**WHAT IS REQUIRED**
Transcribe exactly, please, the line bearing "Click the green up arrow beside 4230,09" and all later lines through the end of the records, with the pictures left out.

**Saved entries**
--------------------------------------------------

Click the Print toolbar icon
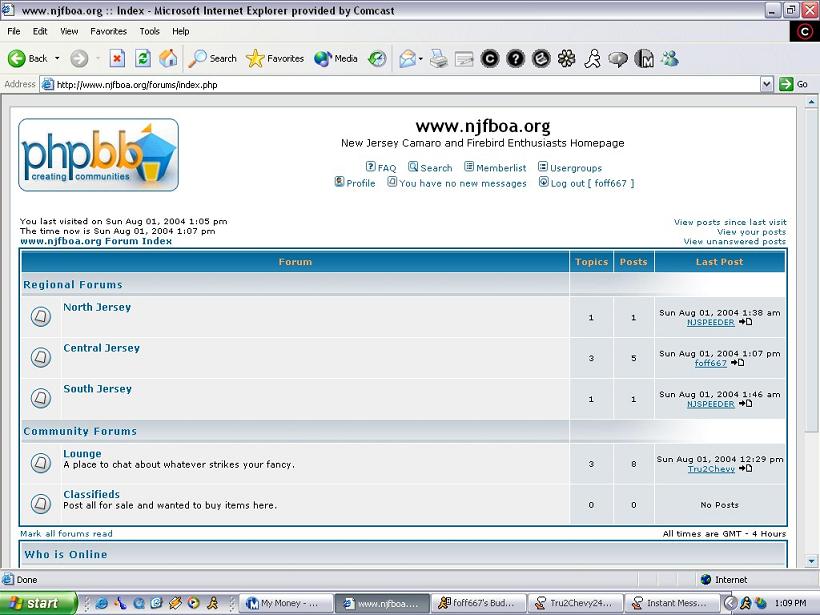point(438,59)
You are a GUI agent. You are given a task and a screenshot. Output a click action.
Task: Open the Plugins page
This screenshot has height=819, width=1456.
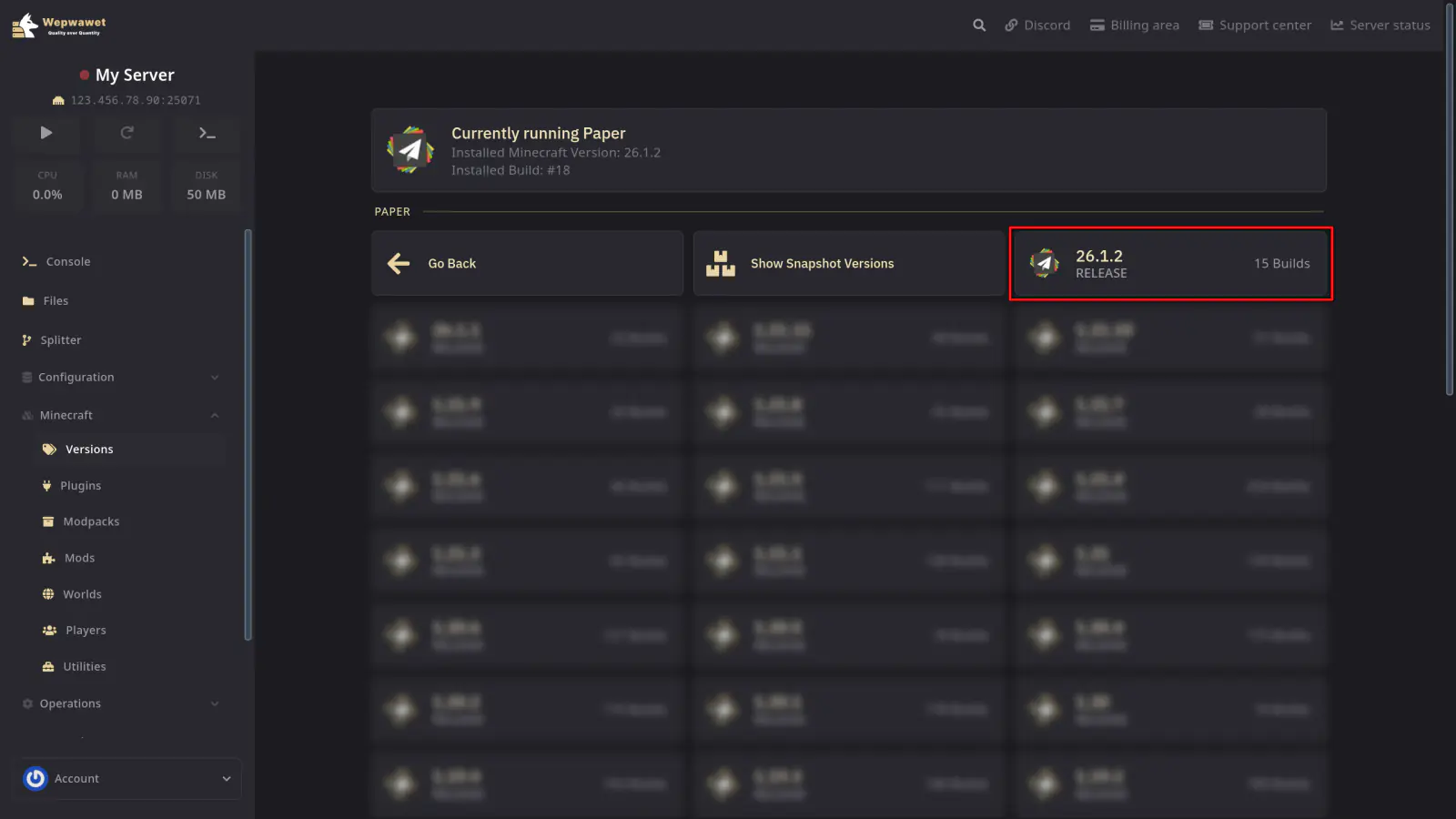pyautogui.click(x=80, y=486)
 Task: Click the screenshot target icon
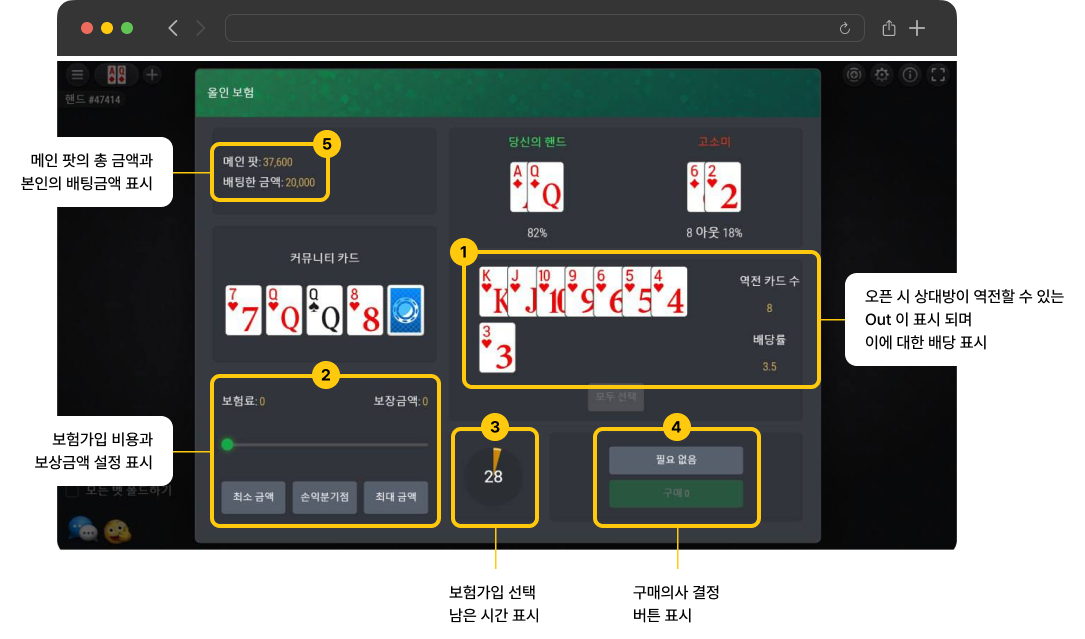pyautogui.click(x=854, y=75)
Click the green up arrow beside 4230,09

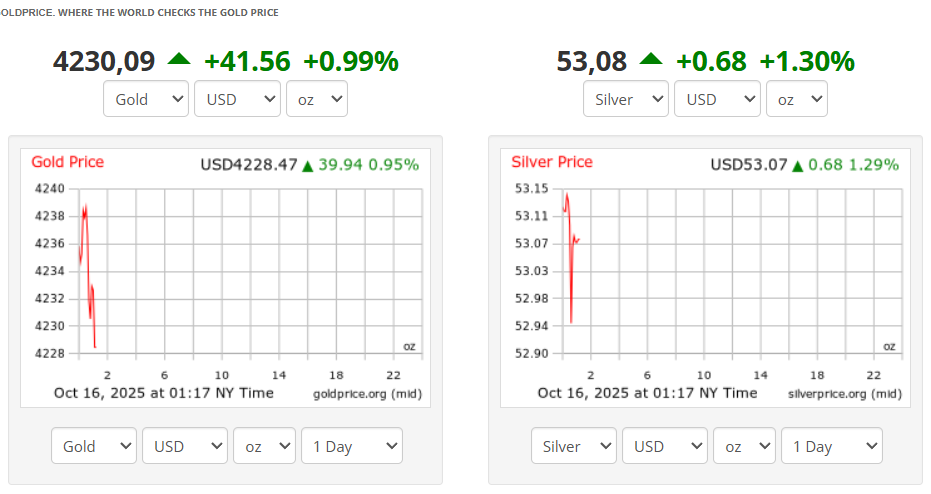click(x=179, y=60)
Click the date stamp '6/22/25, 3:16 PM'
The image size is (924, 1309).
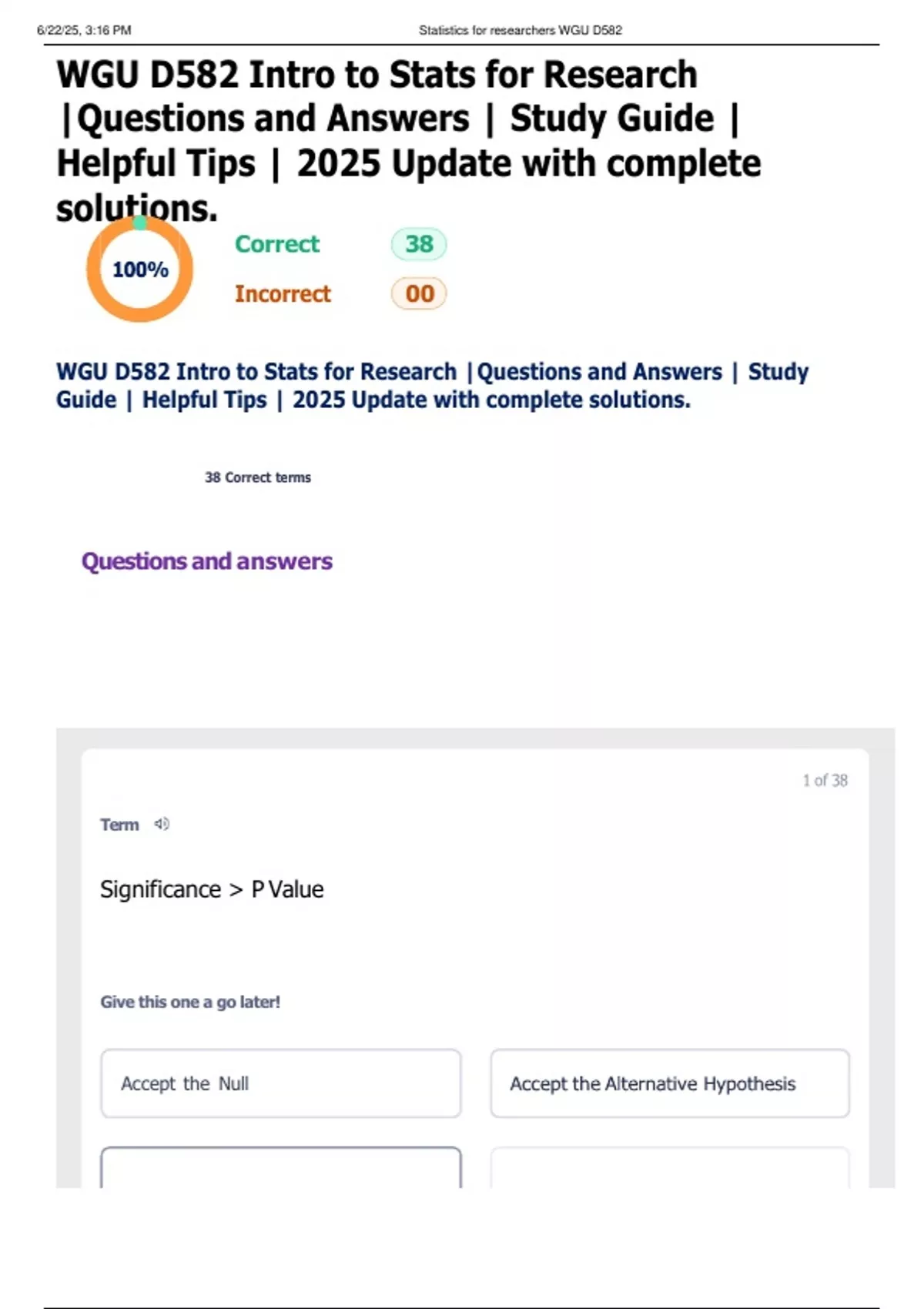pyautogui.click(x=84, y=31)
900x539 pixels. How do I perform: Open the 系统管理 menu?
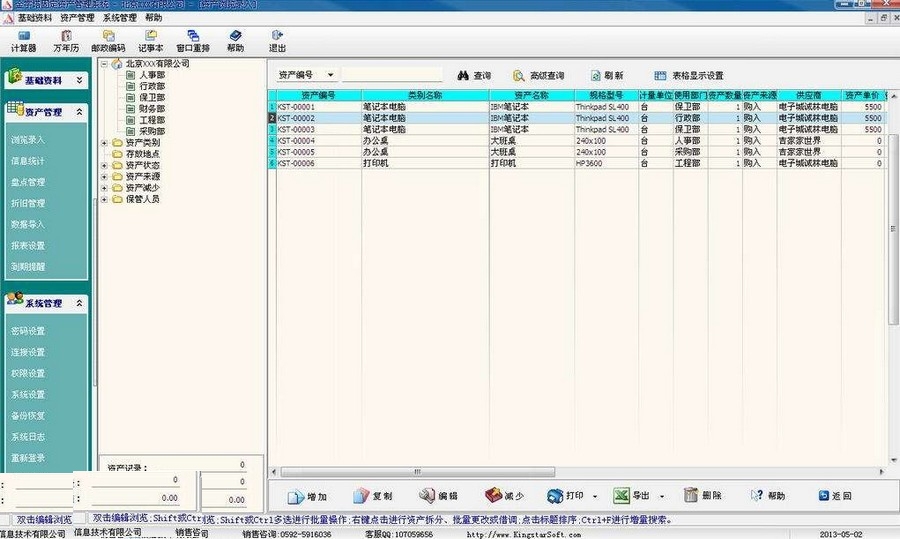pyautogui.click(x=120, y=18)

--------------------------------------------------

**RESPONSE TO THIS TASK**
Click the green up arrow beside 4230,09

click(x=179, y=60)
Click the date stamp '6/22/25, 3:16 PM'
The image size is (924, 1309).
pyautogui.click(x=84, y=31)
900x539 pixels. How do I perform: Open the 系统管理 menu?
pyautogui.click(x=120, y=18)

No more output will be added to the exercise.